- Goal of the exercise
Convert only the part of the entries below that begins with the line containing "click on filter." and ends with the line containing "coordinates (1403, 132)." into a Markdown table with the columns Row and Line, one numbered row per line and blank lines left out.

■ ■ ■ ■ ■

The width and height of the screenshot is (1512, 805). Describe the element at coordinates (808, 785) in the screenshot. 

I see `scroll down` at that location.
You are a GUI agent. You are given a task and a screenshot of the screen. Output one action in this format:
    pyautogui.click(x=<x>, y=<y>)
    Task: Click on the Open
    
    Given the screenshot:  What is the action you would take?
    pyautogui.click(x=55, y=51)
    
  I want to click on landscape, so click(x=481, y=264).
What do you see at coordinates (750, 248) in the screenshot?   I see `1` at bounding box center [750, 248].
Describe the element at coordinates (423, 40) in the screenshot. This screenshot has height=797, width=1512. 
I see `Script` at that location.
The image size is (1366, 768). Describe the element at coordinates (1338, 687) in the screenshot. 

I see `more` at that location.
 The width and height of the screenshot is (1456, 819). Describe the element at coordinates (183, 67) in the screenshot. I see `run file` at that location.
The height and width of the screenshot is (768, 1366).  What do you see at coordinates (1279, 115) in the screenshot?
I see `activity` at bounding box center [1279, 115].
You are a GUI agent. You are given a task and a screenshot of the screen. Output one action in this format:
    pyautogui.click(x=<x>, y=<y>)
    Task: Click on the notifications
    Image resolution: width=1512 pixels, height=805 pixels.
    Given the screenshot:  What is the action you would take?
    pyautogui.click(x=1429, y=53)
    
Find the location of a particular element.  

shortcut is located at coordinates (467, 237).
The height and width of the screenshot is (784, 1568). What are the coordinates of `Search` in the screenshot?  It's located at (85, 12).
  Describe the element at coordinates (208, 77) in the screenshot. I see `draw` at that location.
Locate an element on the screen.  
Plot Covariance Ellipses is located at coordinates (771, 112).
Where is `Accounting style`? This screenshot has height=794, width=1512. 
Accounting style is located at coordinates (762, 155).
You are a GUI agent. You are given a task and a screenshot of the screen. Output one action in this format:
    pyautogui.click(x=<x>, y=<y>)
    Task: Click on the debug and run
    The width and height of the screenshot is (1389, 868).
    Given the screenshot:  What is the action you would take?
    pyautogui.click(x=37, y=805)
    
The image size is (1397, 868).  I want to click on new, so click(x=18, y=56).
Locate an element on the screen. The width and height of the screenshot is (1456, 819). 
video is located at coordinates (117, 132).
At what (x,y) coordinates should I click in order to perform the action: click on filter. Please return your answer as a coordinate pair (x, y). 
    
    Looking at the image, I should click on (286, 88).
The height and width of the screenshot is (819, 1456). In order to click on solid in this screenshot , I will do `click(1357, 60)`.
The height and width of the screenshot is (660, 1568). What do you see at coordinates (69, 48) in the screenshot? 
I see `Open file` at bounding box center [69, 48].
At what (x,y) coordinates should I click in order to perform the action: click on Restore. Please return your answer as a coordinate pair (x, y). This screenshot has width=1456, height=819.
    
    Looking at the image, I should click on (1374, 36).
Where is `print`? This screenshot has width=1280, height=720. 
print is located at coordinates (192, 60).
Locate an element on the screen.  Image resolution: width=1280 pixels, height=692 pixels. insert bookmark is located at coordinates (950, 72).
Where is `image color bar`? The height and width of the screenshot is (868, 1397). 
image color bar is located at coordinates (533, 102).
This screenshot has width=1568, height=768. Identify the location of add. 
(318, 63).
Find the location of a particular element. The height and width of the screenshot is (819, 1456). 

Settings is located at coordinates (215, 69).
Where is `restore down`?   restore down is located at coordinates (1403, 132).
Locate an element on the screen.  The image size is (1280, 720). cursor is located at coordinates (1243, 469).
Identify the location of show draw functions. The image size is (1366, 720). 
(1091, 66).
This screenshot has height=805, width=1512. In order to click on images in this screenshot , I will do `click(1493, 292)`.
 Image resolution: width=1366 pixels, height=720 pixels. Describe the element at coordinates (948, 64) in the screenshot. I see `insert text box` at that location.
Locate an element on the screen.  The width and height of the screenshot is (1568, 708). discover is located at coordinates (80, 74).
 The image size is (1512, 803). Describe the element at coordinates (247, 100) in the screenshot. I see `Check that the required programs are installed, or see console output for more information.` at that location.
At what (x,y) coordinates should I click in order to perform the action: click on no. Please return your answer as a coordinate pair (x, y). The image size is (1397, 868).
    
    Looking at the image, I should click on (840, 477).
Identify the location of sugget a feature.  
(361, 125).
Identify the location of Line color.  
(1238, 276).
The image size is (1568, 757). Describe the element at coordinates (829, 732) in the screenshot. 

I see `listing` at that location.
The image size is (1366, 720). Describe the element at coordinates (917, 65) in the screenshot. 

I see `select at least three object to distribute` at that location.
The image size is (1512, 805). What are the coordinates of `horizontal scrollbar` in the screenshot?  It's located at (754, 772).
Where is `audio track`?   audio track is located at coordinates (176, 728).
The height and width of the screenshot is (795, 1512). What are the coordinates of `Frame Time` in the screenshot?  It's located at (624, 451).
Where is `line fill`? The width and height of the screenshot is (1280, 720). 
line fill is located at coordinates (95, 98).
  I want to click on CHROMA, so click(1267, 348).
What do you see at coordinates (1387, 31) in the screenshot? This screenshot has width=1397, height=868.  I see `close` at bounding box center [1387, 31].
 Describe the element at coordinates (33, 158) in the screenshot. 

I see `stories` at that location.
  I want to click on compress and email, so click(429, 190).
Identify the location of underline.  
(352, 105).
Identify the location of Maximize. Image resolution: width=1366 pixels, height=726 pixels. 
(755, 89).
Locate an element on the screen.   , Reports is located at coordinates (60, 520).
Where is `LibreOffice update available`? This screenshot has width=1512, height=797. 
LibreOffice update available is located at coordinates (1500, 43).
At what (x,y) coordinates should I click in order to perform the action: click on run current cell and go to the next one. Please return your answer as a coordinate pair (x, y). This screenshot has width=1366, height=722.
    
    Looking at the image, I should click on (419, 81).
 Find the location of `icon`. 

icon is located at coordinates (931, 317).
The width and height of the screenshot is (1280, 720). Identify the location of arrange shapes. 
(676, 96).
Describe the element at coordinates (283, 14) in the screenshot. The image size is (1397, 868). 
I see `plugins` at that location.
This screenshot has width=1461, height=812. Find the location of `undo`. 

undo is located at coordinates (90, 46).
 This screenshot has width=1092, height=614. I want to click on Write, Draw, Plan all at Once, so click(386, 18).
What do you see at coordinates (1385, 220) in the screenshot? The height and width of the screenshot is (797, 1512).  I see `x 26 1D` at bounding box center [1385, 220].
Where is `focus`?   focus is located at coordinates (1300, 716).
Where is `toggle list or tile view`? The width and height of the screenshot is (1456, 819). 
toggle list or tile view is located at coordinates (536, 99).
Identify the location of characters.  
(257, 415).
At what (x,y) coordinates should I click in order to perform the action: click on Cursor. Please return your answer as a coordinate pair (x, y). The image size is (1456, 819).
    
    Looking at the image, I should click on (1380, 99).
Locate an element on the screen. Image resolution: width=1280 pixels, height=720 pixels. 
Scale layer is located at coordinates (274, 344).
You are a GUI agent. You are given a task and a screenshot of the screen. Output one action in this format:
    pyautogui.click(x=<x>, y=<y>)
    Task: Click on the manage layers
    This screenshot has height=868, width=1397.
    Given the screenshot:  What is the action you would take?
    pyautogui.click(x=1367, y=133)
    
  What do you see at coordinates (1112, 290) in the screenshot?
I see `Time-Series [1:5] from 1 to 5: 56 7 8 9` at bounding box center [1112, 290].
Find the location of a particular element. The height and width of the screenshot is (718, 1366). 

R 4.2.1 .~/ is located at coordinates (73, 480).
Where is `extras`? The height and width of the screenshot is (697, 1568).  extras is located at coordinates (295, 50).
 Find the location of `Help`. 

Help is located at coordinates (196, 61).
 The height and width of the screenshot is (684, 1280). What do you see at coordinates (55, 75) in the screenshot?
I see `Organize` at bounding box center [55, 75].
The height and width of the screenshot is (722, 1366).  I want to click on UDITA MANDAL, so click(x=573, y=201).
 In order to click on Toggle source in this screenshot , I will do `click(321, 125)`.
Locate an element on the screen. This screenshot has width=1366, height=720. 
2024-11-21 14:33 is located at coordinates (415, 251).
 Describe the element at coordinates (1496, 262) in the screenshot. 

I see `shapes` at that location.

■ ■ ■ ■ ■

- Output of the task
| Row | Line |
|---|---|
| 1 | At what (x,y) coordinates should I click in order to perform the action: click on filter. Please return your answer as a coordinate pair (x, y).  |
| 2 |     Looking at the image, I should click on (286, 88). |
| 3 | The height and width of the screenshot is (819, 1456). In order to click on solid in this screenshot , I will do `click(1357, 60)`. |
| 4 | The height and width of the screenshot is (660, 1568). What do you see at coordinates (69, 48) in the screenshot?  |
| 5 | I see `Open file` at bounding box center [69, 48]. |
| 6 | At what (x,y) coordinates should I click in order to perform the action: click on Restore. Please return your answer as a coordinate pair (x, y). This screenshot has width=1456, height=819. |
| 7 |     Looking at the image, I should click on (1374, 36). |
| 8 | Where is `print`? This screenshot has width=1280, height=720.  |
| 9 | print is located at coordinates (192, 60). |
| 10 | Locate an element on the screen.  Image resolution: width=1280 pixels, height=692 pixels. insert bookmark is located at coordinates (950, 72). |
| 11 | Where is `image color bar`? The height and width of the screenshot is (868, 1397).  |
| 12 | image color bar is located at coordinates (533, 102). |
| 13 | This screenshot has width=1568, height=768. Identify the location of add.  |
| 14 | (318, 63). |
| 15 | Find the location of a particular element. The height and width of the screenshot is (819, 1456).  |
| 16 | Settings is located at coordinates (215, 69). |
| 17 | Where is `restore down`?   restore down is located at coordinates (1403, 132). |